Thursday, April 6, 2023

Guest Post: Dunkirk Halt Order Countermanded

This post originally appeared on Today in Alternate History.

24 May, 1940

With the Wehrmacht in complete mastery of the Western Front, Colonel-Generals Gerd von Rundstedt and Günther von Kluge recommended a three-day pause outside the Dunkirk pocket. Approximately four hundred thousand troops comprising the British Expeditionary Force (BEF) and the French 1st Army were bottled up in this corridor to the sea. A flooded fenland with partial fighter cover from Kent and extra artillery support from the Royal Navy, British Commander Lord Gort fully intended to make a desperate last stand here. There was a compelling argument for avoiding such a costly struggle, taking Paris and forcing a French surrender. From a purely military perspective, the Colonel-Generals' justification was perfectly sound: the terrain was unsuitable for armour, the troops were exhausted, and their vehicles and equipment urgently needed maintenance.
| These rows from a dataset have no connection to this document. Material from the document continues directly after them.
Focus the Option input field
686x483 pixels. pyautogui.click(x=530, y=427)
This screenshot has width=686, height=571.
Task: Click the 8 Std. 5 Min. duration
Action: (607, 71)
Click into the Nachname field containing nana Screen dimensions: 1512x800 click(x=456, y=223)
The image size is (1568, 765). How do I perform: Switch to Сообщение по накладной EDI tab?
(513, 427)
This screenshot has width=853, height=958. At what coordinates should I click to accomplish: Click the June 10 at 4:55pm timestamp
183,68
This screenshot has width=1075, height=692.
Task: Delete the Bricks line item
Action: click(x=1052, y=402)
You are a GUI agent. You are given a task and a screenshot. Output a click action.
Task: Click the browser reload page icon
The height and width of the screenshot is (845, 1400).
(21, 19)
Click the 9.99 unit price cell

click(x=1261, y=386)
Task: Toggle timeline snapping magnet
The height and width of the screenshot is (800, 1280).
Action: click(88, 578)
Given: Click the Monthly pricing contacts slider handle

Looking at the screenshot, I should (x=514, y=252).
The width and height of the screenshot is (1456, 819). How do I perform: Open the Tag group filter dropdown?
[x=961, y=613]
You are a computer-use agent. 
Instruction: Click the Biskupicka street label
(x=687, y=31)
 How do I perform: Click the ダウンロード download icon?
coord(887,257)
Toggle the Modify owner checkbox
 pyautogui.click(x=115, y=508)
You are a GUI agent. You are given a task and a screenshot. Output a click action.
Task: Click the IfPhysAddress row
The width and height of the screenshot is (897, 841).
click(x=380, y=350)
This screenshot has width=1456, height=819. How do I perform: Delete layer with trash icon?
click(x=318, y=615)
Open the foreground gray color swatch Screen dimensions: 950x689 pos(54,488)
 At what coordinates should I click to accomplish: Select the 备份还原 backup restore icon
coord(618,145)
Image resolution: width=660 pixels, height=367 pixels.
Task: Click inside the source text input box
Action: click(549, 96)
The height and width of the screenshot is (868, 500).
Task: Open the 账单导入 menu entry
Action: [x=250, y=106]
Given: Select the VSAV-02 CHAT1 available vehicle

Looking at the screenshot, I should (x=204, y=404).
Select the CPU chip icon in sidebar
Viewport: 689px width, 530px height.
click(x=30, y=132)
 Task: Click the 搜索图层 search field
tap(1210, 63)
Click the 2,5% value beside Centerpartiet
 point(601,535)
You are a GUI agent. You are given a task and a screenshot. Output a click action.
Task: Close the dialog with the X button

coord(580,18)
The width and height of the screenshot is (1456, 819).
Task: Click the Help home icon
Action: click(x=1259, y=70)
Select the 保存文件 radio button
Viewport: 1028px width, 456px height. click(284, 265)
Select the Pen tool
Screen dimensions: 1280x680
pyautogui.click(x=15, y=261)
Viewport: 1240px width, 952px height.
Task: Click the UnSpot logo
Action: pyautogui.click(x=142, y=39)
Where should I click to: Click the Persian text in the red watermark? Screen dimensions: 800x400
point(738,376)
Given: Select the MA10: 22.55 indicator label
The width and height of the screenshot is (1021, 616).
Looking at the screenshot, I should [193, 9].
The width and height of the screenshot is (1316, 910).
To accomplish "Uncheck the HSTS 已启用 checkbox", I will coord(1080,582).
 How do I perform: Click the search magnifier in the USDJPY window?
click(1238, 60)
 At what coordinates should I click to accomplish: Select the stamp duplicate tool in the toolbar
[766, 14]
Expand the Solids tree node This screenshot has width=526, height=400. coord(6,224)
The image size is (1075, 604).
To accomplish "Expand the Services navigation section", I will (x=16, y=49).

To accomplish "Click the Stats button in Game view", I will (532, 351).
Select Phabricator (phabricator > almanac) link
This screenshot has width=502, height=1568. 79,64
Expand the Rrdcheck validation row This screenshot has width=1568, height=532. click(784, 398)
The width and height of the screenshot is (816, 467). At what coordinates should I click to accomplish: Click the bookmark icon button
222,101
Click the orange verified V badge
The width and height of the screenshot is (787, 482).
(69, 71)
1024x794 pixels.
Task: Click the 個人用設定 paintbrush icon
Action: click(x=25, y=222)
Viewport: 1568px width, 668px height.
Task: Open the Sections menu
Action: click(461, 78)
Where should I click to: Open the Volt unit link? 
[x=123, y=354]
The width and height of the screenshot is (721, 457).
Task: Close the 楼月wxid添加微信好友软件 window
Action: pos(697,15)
Luftwaffe commander Hermann Goering concurred with their reasoning, but he had his own secret agenda: a vainglorious victory for his air force made possible because the RAF had largely been withdrawn for the defense of the home islands. He asked for the chance to destroy the forces in Dunkirk. Hitler actually wanted "to help the British," avoiding a Battle of Britain altogether by signing a peace deal. This would allow the Heer to prepare for the forthcoming invasion of the Soviet Union, which Hitler considered to be the main prize.

In these command circles, it seemed almost certain that a consensus would be reached. But these specious arguments were swept aside by Field Marshal Walther von Brauchitsch, who managed to convince Hitler that the best bargaining chip was a defeated and captured BEF. He won the argument, stating that the scale of British losses in the Battle of France demonstrated steely determination to fight on afterwards. He believed that the British required a "brutal beating," a final moment of violent closure to convince them that they were as roundly defeated as their fellow Allied nations.

Having studied the advanced plans for Operation Sealion, Brauchitsch had anticipated a reverse invasion, an evacuation attempt of the scale actually being considered for Operation Dynamo. The fruit of his labour was Hitler's proceed order for Army Group B of the Germany Wehrmacht's permission to assault Dunkirk. With the BEF and French surrounded, and the Belgians gone, the Battle of Dunkirk ended swiftly. In the biggest military disaster since Yorktown, the British lost three hundred thousand men trapped in France.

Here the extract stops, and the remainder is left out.